OLLANTIGH continued in the possession of the Kemps till the year 1607, when, on the death of Sir Thomas Kemp without issue male, it devolved to his four daughters, coheiresses, by whose respective husbands it was soon afterwards conveyed to Sir Timothy Thornhill. His descendant, Major Richard Thornhill, (who, in 1711, mortally wounded Sir Cholmley Dering, Bart. in a duel in Tothill Fields, Westminster,) vested it in trustees, to be sold for the payment of his debts; and they shortly afterwards conveyed it, with other estates in this county, to Jacob Sawbridge, Esq. who was deeply engaged in the iniquitous South Sea Scheme in the reign of George the First.
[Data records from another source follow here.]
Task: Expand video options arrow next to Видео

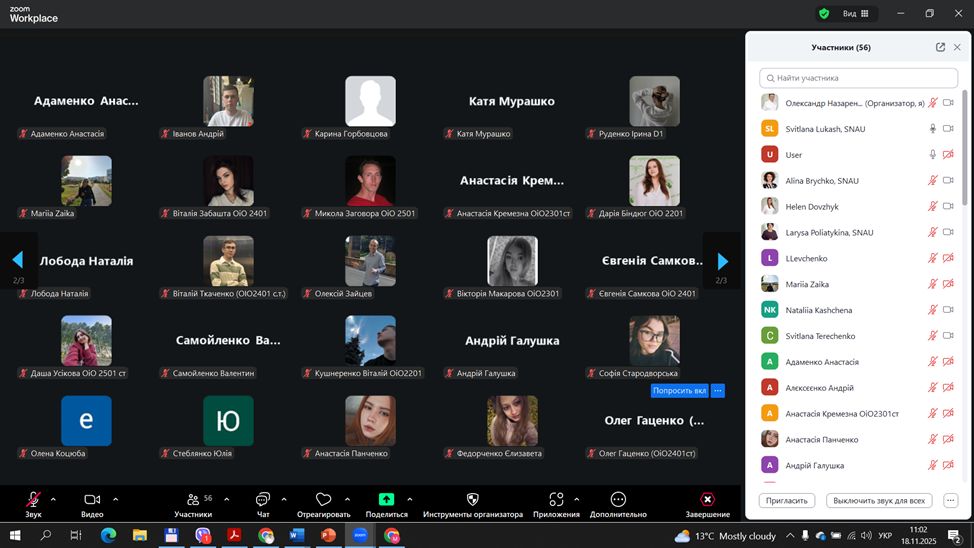Action: click(115, 499)
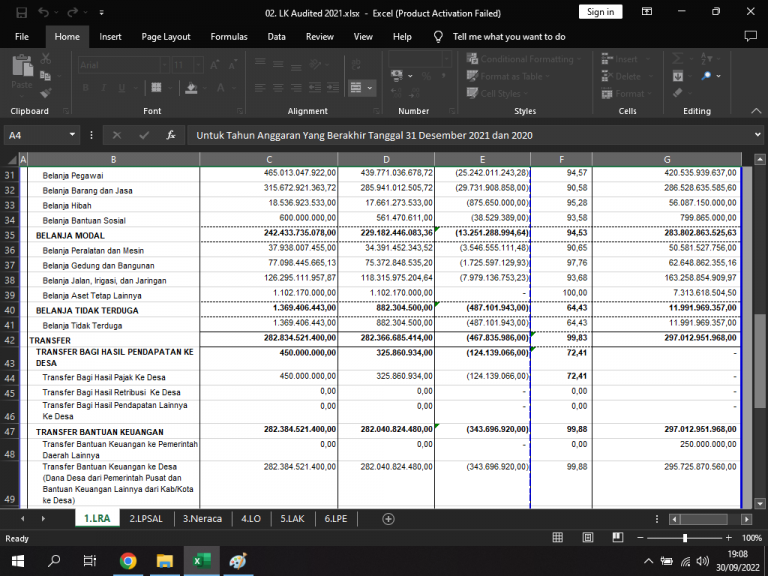Click the zoom slider handle

pos(685,538)
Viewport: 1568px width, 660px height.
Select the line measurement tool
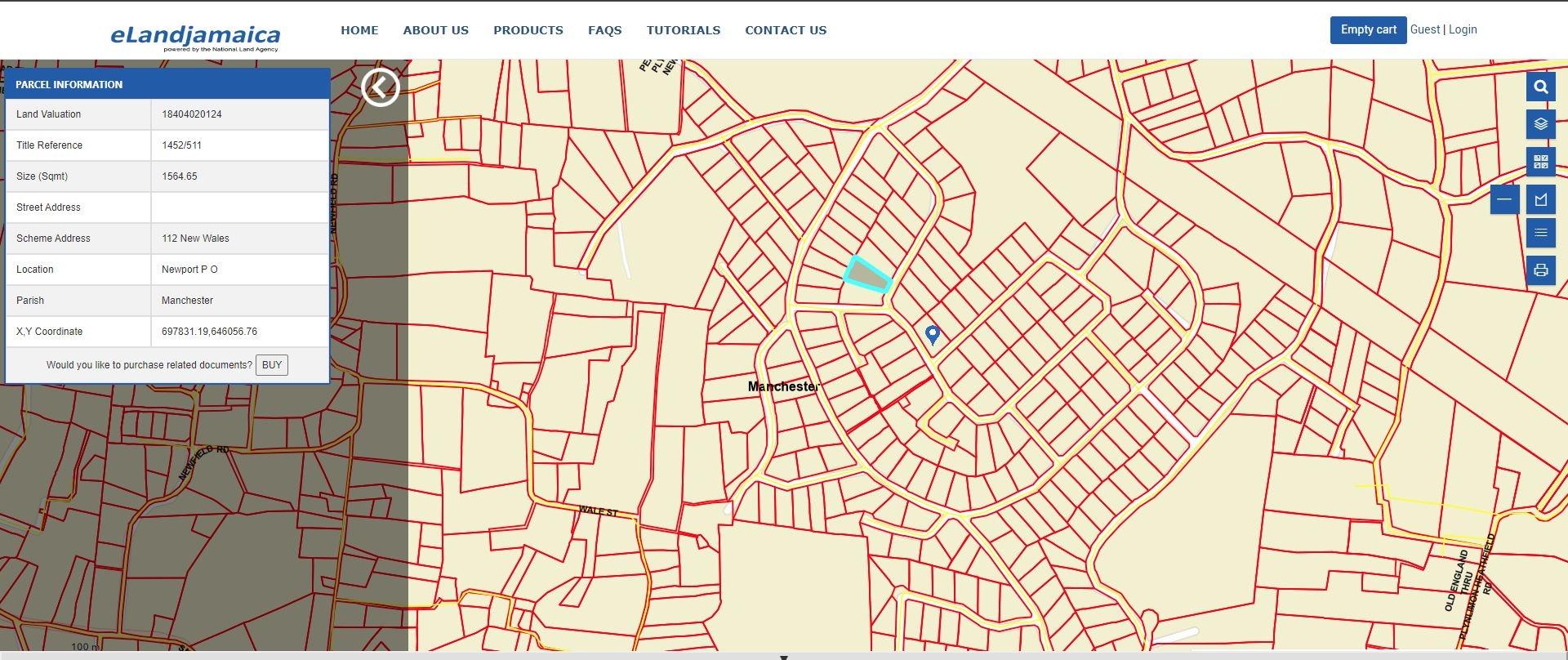coord(1504,199)
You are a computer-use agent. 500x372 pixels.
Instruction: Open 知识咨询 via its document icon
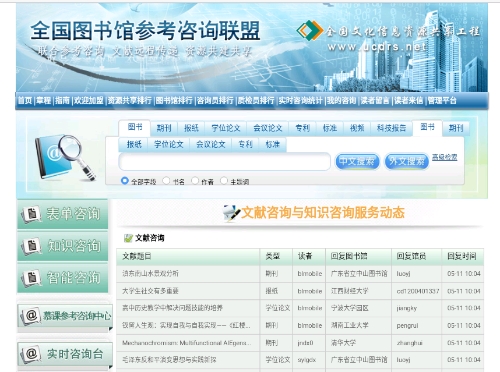coord(31,246)
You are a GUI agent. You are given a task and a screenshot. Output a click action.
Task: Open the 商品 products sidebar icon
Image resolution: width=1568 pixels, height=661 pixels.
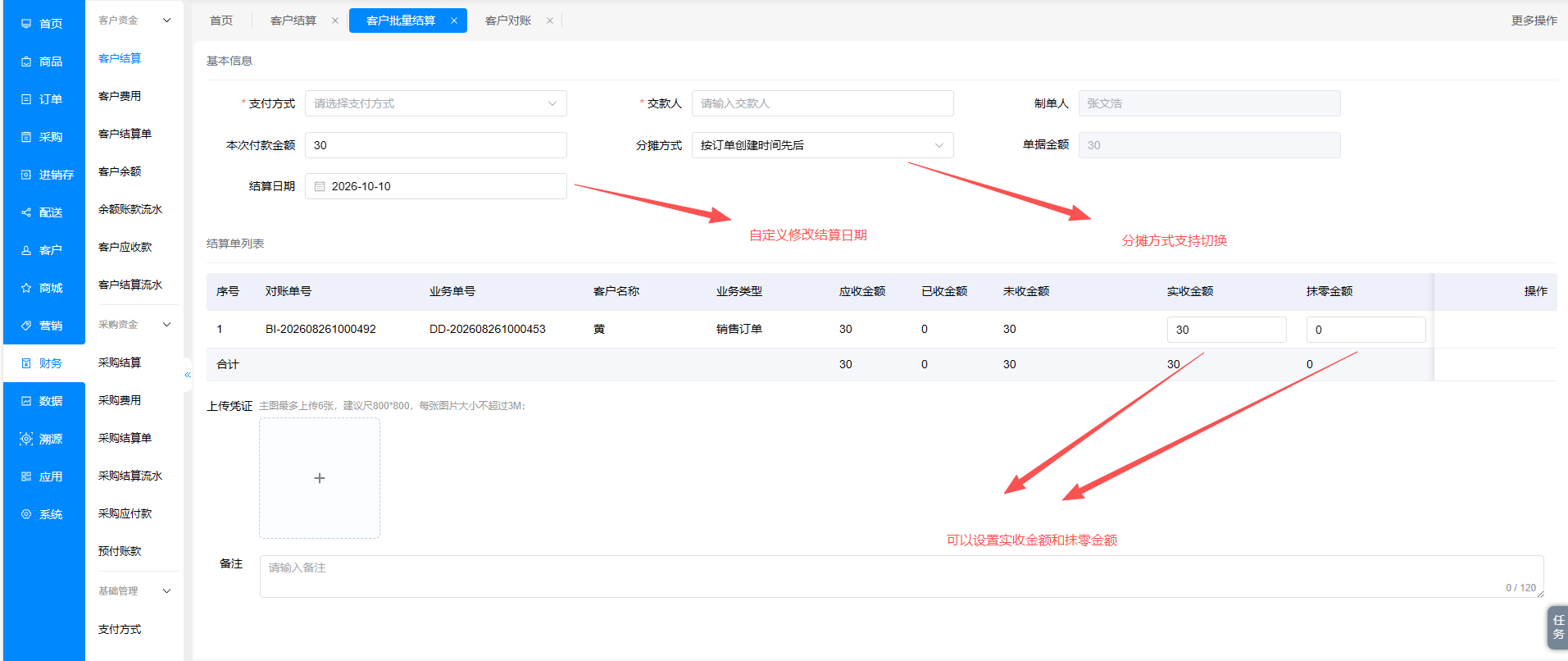pyautogui.click(x=26, y=62)
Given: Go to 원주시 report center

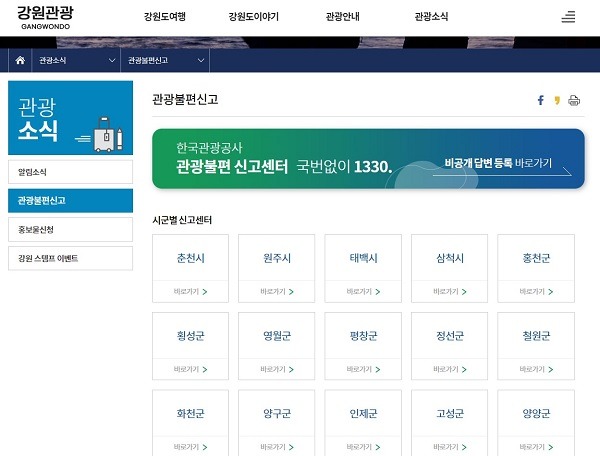Looking at the screenshot, I should [277, 267].
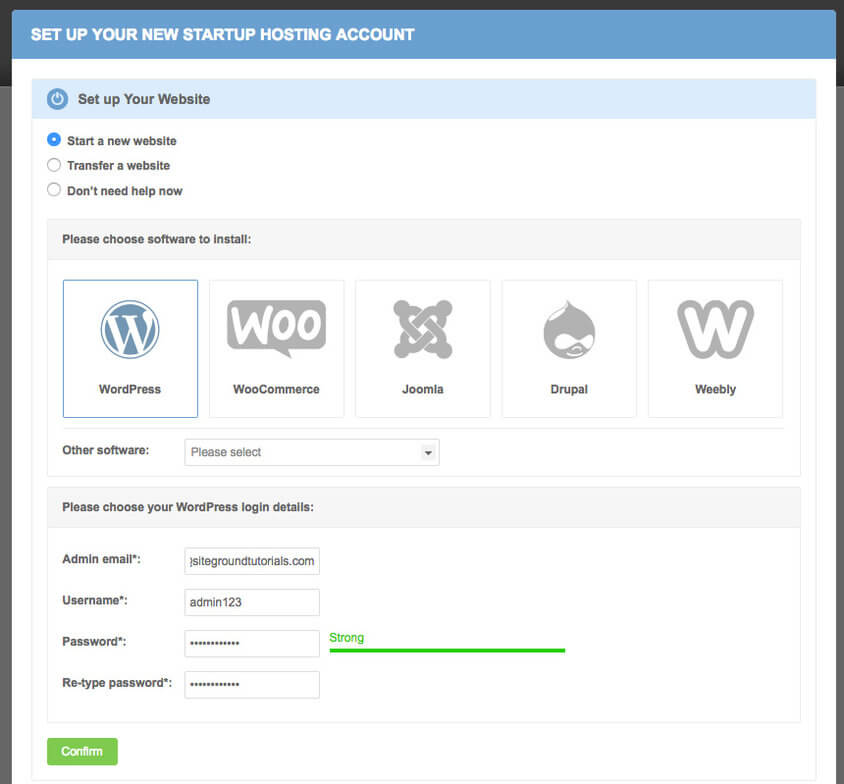Select the Start a new website option
The image size is (844, 784).
[54, 140]
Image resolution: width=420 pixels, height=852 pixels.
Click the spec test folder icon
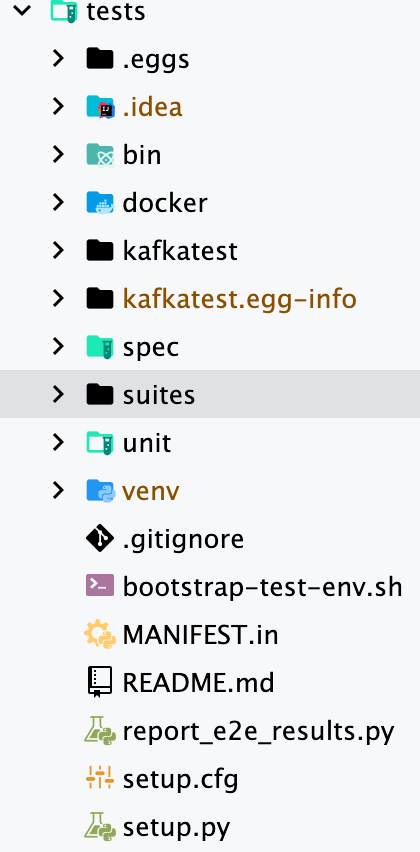[x=101, y=347]
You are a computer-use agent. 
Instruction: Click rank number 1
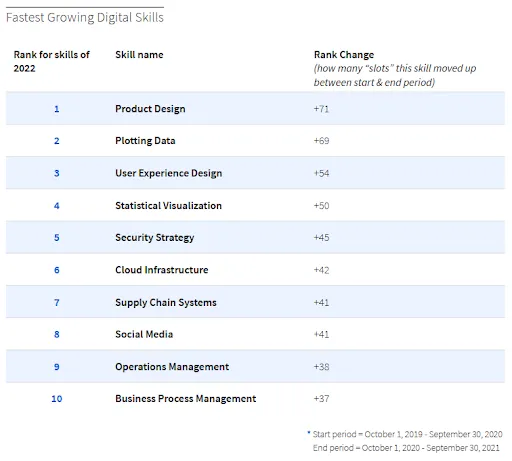[x=57, y=109]
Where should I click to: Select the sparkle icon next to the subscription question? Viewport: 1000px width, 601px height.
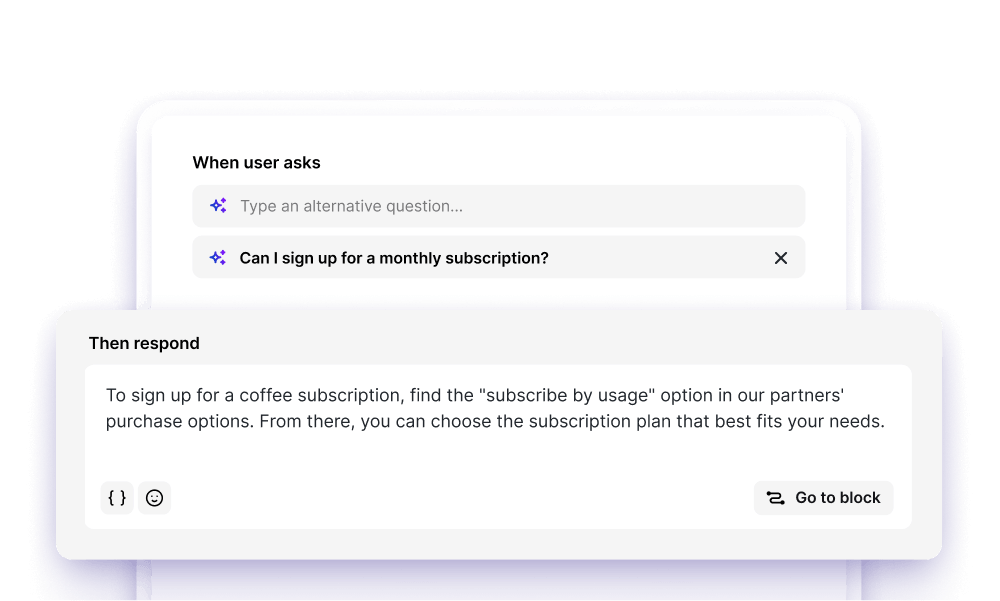[x=217, y=258]
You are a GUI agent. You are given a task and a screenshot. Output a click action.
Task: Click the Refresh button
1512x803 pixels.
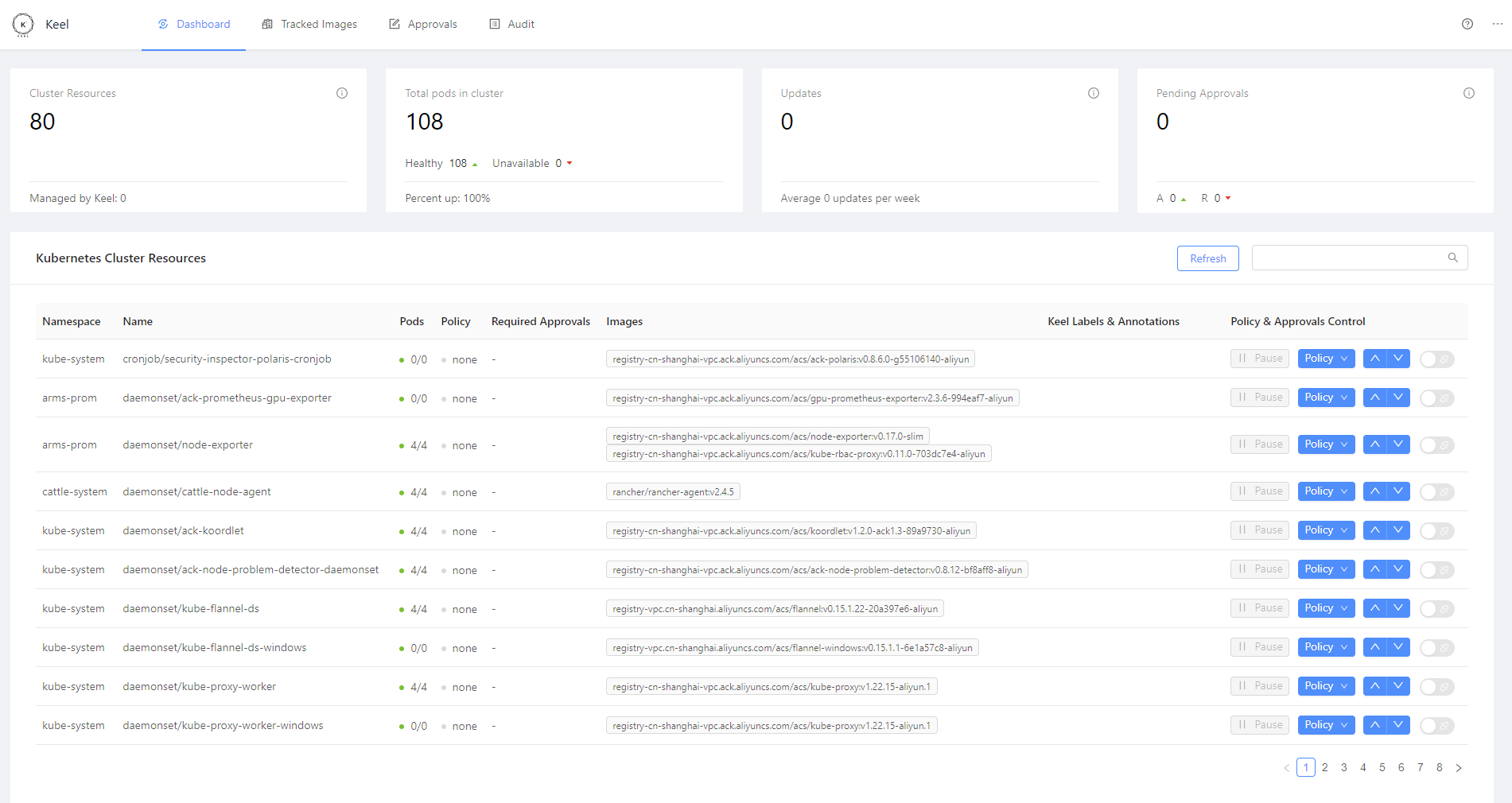tap(1207, 258)
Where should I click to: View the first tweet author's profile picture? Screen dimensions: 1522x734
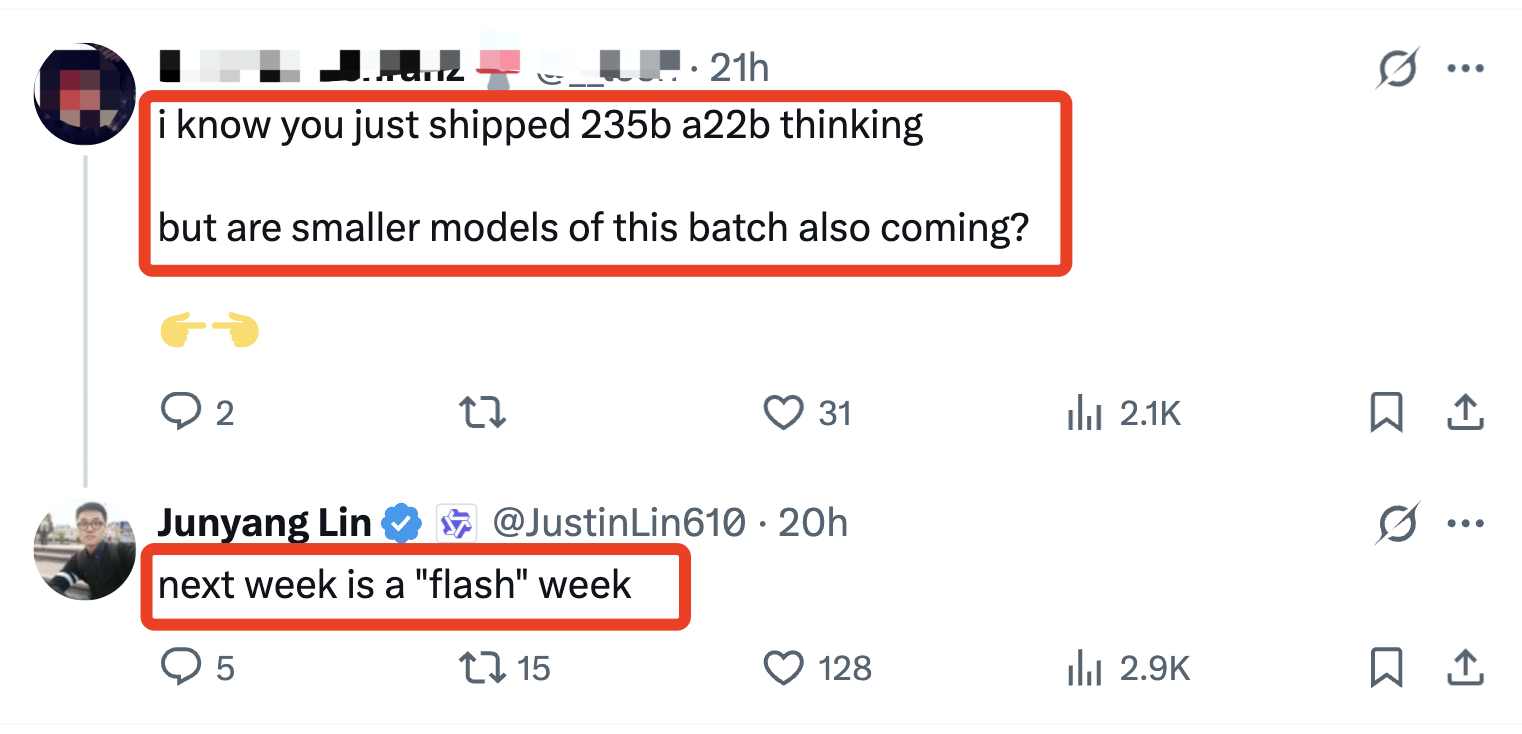pyautogui.click(x=85, y=92)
His grandson, the late JOHN SAWBRIDGE, Esq. the patriotic Alderman, and representative of the City of London in three successive Parliaments, was born here on the seventeenth of March, 1732; and on his death, in 1795, soon after he had entered into his sixty-third year, was buried in Wye Church. He expended large sums in altering the mansion, which had been erected by Sir Thomas Kemp, K. B. towards the end of the reign of Henry the Seventh, and in improving and extending the grounds. His sister, the late well-known MRS. CATHERINE MACAULAY GRAHAM, was also a native of Ollantigh, her birth occurring at this seat on the twenty-third of March, 1731. She was a woman of a strong, ardent and independent mind; but, perhaps, of feelings somewhat too vivid to permit that deep research into the causes of events, which should ever be a marked feature in the character of the historian. Her detestation of despotism, and of the intrigues of courts, seems also, in some few instances, to have thrown a cloud over her judgment; and it may be questioned, whether her bias to republicanism did not arise as much

Hasted's Kent, Vol. XII. p. 427.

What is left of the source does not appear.